While casual consumers may go to great lengths to prevent themselves from spilling even a glass of water on their computer hardware, administrators at the Tokyo Institute of Technology harbor no such concerns. In fact, the institute has implemented a new practice in which they have begun to submerge some of their high-tech supercomputers in cooling mineral oil.
Japan, which was hit hard by an earthquake and tsunami in 2011, followed by a subsequent nuclear plant meltdown, knows all too well the foils of a tumultuous environment. Thus, the country finds itself at the forefront of solving perhaps the biggest problem of the digital economy, namely the difficulty in cooling energy-eating supercomputers and servers.
Some corporate data centers post annual electric bills in the hundreds of millions, primarily to run the air conditioning that cools their computer hardware. Curbing the amount of energy used by supercomputers has the potential to considerably reduce the overall environmental impact of these machines.
But companies like Green Revolution Cooling, which developed the mineral oil cooling technology, or Iceotope, an English company that uses liquid fluoroplastic, are committed to the far more environmentally friendly technique of simply submerging the devices.

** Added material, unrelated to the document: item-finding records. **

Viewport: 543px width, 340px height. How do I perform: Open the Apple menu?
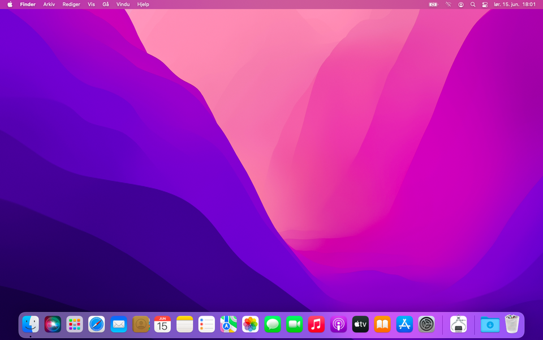10,4
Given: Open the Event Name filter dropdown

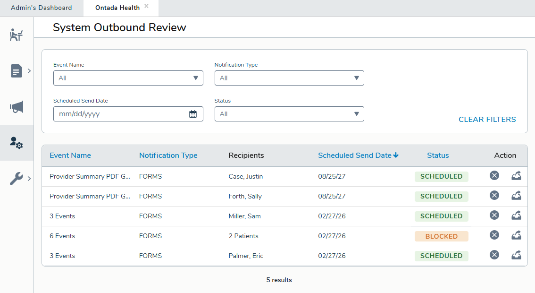Looking at the screenshot, I should (128, 78).
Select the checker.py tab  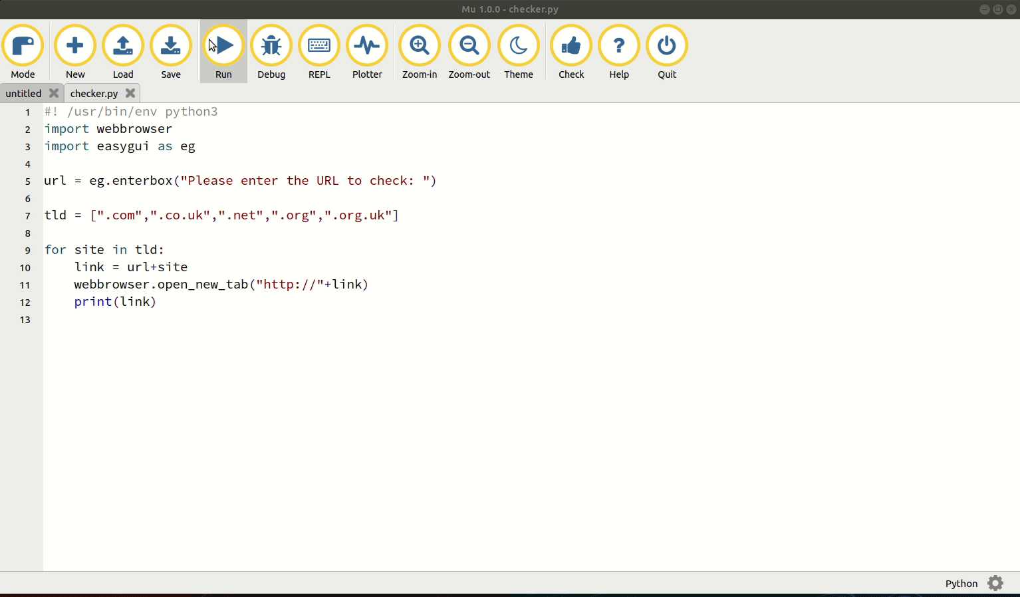point(93,93)
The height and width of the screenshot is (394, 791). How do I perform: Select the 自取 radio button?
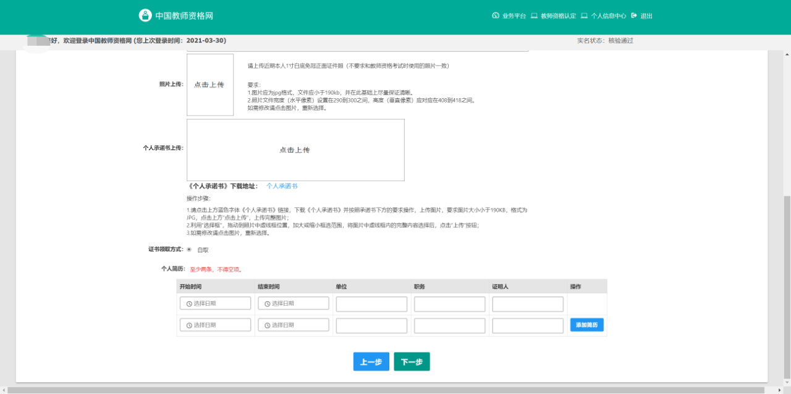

Since neither of the substances used by these companies are good conductors of electricity, there is little to no risk of damaging the equipment by submerging it. In fact, Intel ran a one-year study of one of the devices cooled by Green Revolution, and there was no damage found.
Incredibly, a submerged Japanese supercomputer has already been demonstrated using less than half the amount of energy to perform the same number of calculations as its uncooled, Chinese counterpart, leading to high hopes for the new technology. It seems the future of supercomputers and data centers may be far cooler than anyone could have expected.